Avec ces instituts des cultures, il s'agit de donner aux gens la possibilité de découvrir leurs origines, leurs racines. Qu'ils viennent du Maghreb, d'Afrique, d'Amérique du Sud, peu importe. Il s'agit de répondre à ceux qui veulent apprendre l'arabe, par exemple, et qui se heurtent à des difficultés et des préjugés. Dans les filières classiques, on leur propose des cours d'arabe littéraire, une langue très éloignée de celle de tous les jours. En d'autres lieux, ils risquent de tomber sur des professeurs qui ne sont pas forcément animés des meilleures intentions, et d'étudier des textes djihadistes qui leur donneront une image totalement pervertie de leur identité. Tous, notamment les Arméniens, peuvent se heurter à ce type de difficultés. Dans ce domaine, la communauté juive s'est organisée de longue date et peut offrir un modèle : elle est dotée d'une société civile et d'un vrai milieu associatif qui respecte les lois – de 1901 et de 1905 – de la République.

Pour résumer, je vois ces instituts comme des lieux de mixité permettant à chacun de découvrir son identité culturelle – et pas seulement religieuse – et aussi celle des autres. J'y imagine des expositions et des conférences où les jeunes seraient bienvenus, sachant qu'à Marseille, on se demande comment occuper les élèves pendant les activités périscolaires.

S'il paraît trop ambitieux de généraliser le modèle à toutes les grandes villes, nous pourrions faire une étude pilote à Marseille. Le projet ne réclame pas forcément des ressources financières très importantes : certains dispositifs existants sont en quête de contenu, et il est possible de mobiliser les associations – qui jouent un rôle fondamental en matière de lien social – à condition qu'elles ne soient pas privées de subventions pour des raisons économiques. La culture peut commencer sur un terrain de football. Dans les quartiers nord de Marseille, le match est souvent l'occasion d'une mise en commun de désarrois. À partir de là, on peut aller voir une exposition.

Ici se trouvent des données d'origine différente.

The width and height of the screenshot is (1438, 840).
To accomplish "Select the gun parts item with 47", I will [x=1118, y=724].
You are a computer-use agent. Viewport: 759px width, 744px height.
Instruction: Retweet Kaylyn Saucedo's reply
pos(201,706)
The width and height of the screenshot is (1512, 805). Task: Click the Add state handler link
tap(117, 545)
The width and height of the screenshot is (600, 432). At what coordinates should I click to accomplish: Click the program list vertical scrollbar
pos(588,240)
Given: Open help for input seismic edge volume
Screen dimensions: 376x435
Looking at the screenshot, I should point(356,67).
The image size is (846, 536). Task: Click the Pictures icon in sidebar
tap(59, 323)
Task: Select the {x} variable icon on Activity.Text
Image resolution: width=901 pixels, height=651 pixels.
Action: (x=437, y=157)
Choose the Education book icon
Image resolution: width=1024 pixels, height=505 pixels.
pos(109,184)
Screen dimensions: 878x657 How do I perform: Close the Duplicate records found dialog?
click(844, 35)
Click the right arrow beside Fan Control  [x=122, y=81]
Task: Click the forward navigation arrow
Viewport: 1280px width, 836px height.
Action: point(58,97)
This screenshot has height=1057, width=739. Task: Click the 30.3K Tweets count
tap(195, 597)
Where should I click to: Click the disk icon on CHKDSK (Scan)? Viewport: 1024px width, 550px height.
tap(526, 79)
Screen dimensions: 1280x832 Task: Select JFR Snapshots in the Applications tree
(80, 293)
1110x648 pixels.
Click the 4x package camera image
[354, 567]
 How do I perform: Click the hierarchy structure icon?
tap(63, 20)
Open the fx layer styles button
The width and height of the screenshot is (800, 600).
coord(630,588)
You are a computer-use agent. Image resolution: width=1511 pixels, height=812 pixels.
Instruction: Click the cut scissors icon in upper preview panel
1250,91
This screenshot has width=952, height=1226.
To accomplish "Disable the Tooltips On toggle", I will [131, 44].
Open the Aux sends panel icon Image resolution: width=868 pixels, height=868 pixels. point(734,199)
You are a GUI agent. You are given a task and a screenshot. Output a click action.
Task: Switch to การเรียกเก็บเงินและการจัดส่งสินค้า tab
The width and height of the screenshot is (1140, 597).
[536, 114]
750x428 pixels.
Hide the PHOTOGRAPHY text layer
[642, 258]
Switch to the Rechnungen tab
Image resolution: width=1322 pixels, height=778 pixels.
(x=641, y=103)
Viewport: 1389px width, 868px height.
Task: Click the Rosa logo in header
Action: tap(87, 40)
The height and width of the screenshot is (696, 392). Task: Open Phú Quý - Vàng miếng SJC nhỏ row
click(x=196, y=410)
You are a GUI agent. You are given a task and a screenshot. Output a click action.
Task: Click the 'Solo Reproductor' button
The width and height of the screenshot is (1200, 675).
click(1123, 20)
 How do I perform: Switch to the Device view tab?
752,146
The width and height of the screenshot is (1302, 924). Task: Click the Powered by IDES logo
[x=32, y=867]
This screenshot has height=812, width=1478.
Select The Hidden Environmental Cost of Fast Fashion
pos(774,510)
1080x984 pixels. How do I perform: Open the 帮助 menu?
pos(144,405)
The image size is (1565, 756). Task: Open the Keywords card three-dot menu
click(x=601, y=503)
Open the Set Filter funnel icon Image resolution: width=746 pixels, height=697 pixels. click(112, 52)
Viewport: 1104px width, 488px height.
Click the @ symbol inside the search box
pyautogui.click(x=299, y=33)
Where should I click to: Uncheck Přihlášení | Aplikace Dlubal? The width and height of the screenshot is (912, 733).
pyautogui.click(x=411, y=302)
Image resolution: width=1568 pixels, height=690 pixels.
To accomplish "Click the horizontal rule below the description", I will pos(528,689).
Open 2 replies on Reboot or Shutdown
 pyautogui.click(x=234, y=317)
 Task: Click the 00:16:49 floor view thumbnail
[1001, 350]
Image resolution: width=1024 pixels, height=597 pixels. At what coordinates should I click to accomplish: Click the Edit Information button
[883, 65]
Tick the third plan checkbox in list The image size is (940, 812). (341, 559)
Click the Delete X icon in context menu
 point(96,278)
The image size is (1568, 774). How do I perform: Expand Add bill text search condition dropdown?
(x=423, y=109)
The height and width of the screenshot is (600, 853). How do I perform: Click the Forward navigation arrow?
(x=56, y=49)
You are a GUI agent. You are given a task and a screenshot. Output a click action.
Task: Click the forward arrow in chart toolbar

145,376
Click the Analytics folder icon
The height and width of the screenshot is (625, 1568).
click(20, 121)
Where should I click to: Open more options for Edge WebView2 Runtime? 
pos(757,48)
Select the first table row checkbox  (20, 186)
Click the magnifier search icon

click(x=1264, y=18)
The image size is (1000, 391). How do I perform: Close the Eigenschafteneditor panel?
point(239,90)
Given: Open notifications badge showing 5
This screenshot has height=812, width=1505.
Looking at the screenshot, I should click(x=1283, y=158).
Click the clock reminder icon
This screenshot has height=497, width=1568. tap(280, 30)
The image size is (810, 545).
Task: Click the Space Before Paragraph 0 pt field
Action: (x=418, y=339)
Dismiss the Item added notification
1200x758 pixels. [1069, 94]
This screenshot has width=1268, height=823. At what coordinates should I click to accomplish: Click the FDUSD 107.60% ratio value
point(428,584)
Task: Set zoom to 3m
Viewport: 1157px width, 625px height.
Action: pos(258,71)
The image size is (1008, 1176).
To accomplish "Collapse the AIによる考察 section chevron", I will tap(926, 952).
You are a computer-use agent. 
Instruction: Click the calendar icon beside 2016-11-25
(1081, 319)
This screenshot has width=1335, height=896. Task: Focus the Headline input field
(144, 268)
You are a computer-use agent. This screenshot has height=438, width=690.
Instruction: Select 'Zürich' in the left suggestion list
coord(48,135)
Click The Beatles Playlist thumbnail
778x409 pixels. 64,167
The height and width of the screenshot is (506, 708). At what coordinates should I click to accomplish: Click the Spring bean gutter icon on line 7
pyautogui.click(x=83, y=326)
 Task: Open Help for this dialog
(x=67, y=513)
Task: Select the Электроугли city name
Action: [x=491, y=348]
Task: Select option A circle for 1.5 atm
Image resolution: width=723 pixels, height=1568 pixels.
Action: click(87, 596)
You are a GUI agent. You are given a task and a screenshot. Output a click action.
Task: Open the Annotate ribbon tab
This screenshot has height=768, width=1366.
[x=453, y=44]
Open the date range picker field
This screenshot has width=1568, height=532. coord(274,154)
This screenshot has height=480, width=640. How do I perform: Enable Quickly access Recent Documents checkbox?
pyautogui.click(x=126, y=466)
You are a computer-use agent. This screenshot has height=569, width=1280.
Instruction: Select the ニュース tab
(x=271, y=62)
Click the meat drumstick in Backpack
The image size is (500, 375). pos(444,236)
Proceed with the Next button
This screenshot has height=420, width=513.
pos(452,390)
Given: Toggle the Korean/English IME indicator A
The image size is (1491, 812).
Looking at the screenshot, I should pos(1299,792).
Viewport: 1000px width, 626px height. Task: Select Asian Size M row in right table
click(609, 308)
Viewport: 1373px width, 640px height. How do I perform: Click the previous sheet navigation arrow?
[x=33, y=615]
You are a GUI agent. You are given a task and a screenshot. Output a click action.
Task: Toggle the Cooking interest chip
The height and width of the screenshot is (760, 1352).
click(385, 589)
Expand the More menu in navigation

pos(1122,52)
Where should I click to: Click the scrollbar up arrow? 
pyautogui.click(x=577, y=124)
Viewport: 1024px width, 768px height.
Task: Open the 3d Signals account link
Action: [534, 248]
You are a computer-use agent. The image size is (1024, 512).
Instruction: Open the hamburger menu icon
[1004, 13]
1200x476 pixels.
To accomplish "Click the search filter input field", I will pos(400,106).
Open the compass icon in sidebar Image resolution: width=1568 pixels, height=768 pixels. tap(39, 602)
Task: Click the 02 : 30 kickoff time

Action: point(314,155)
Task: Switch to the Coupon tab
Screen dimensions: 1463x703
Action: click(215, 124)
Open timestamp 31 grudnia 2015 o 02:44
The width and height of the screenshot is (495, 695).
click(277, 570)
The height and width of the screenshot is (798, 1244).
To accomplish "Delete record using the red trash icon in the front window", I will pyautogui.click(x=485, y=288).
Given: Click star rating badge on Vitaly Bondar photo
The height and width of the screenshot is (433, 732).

Travailler sur l'identité permet de prendre le problème à la source, et de ne pas compter sur la seule répression. En 2012, j'avais écrit un article sur le site Atlantico. fr, où je décrivais quasiment la situation actuelle, non pas parce que je suis un génie mais parce que j'avais lu deux rapports, l'un du Congrès américain et l'autre d'Europol, où tous les éléments étaient en place. J'avais déjà commencé à donner des pistes, en m'appuyant sur mon expérience personnelle et mon travail avec le milieu associatif. La proximité est essentielle. Quand on occupe les jeunes et qu'on leur donne un contenu, on leur évite de tomber dans des situations qui deviendront inextricables.